In September 2017, Nauru and Australia signed a Memorandum of Understanding on security cooperation. In October 2017, Australia and Nauru signed a Memorandum of Understanding on the development cooperation program, outlining mutual priorities and commitments for Australia and Nauru’s development partnership.
In September 2012, Australia established a regional processing centre in Nauru for the purpose of processing asylum seekers' international protection claims.
Nauru participates in Australia's Seasonal Worker Programme and the Pacific Labour Scheme, connecting workers from Nauru and other Pacific islands with Australian employers experiencing labour shortages, typically in rural and regional Australia.
Every year, a number of Australia Award and Australia Award Pacific Scholarships are offered for Nauruans to study abroad at selected Australian and Pacific regional universities.
Australia and Nauru also enjoy strong diaspora, alumni and professional linkages.
Nauru's economy faces significant constraints common to other small island states. These include its small size, remoteness and limited natural resources outside of fisheries.
Pelagic fish abound in Nauruan waters, but Nauru has been unable to establish a substantial fishing industry of its own. Fees from fishing licenses issued to distant water fishing nations are an important source of revenue for Nauru.
Royalties from the declining phosphate industry currently only offer a modest revenue stream to Government. Revenue associated with the presence of the regional processing centre and its ancillary service providers represents Nauru's most significant revenue stream.
Trade and investment
Australia is Nauru’s principal import source. Major Australian merchandise exports to Nauru include meat, motor fuel and civil engineering equipment and parts. For more information see the Nauru economic fact sheet.
High level visits
December 2013: then Minister for Foreign Affairs, the Hon.
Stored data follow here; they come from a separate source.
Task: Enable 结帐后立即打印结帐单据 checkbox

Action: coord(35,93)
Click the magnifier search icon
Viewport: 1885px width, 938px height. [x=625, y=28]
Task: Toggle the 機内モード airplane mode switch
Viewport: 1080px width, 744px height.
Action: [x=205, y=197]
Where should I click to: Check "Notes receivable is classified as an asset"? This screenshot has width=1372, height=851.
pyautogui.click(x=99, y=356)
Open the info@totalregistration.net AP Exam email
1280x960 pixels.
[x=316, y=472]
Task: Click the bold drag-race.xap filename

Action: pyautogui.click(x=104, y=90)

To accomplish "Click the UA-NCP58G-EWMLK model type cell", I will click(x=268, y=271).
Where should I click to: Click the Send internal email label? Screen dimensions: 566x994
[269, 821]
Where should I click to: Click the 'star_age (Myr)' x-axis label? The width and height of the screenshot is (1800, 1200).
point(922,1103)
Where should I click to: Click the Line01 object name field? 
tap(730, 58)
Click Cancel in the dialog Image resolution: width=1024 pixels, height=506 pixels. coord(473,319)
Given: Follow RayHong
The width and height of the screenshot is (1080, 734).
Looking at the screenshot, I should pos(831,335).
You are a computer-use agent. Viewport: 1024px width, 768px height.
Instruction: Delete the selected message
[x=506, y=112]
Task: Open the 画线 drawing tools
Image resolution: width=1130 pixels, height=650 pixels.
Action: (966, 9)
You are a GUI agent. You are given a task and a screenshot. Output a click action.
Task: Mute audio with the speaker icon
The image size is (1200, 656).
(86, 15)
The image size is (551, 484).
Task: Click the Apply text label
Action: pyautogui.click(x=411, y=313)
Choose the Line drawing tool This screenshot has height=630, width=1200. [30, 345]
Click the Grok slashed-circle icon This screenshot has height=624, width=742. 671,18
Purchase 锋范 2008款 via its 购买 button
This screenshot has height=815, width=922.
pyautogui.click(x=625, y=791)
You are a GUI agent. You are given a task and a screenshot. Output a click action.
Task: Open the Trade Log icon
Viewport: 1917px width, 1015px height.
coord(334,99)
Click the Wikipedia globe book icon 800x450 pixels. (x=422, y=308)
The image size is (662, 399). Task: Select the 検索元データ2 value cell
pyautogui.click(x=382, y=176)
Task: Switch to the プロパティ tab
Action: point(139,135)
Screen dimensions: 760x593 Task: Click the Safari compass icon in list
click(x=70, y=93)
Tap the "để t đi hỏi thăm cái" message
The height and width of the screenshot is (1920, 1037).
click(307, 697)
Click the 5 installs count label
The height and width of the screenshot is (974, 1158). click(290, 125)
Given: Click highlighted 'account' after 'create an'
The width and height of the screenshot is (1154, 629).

Julie Bishop MP, led a parliamentary delegation to Nauru, accompanied by Senator Brett Mason, Parliamentary Secretary to the Minister for Foreign Affairs, Members of the Opposition Tanya Plibersek and Matt Thistlethwaite, and the then Ambassador for Women and Girls, Natasha Stott Despoja AM.
April 2017: then Minister for International Development and the Pacific, Senator Concetta Fierravanti-Wells undertook an official visit to Nauru to formalise a new Aid Partnership arrangement and visit projects funded through the Australian aid program.
April 2017: then President of Nauru Baron Waqa undertook a state visit to Australia to meet Australian leaders and officials from the Asian Development Bank, as well as share in lessons learnt from Australia's infrastructure and sustainable energy facilities. The President visited Brisbane, Sydney and Canberra.
January 2018: The Governor-General of Australia (Peter Cosgrove) undertook an official visit to commemorate Nauru's 50th anniversary of independence. His program included a meeting with then President Waqa, and attendance at the official flag-raising ceremony and other functions, He also undertook a tour of the Republic of Nauru Hospital, which was redeveloped over 2015-2017 with funding from Australia.
June 2018: The Ambassador for Women and Girls, Dr Sharman Stone, visited Nauru to meet Nauruan gender-equality 'champions' from across government, NGOs and the private sector, and discuss proposed initiatives to be delivered under the new gender country plan for Nauru.
August 2018: Then President Waqa visited Sydney to meet then Prime Minister Turnbull to discuss Nauru's preparations for the Pacific Islands' Forum.
September 2018: Australia's then Foreign Minister, Senator Marise Payne, and then Assistant Minister for International Development and the Pacific, Senator Anne Ruston, attended the Pacific Islands Forum Leaders' meeting in Nauru. The visit also provided an opportunity to open a new sports complex, launch a gender country plan under the Pacific Women Shaping Pacific Development program and announce new Australian aid funding for elections support and public health.
Australians travelling to Nauru are advised to consult the Smartraveller travel advice.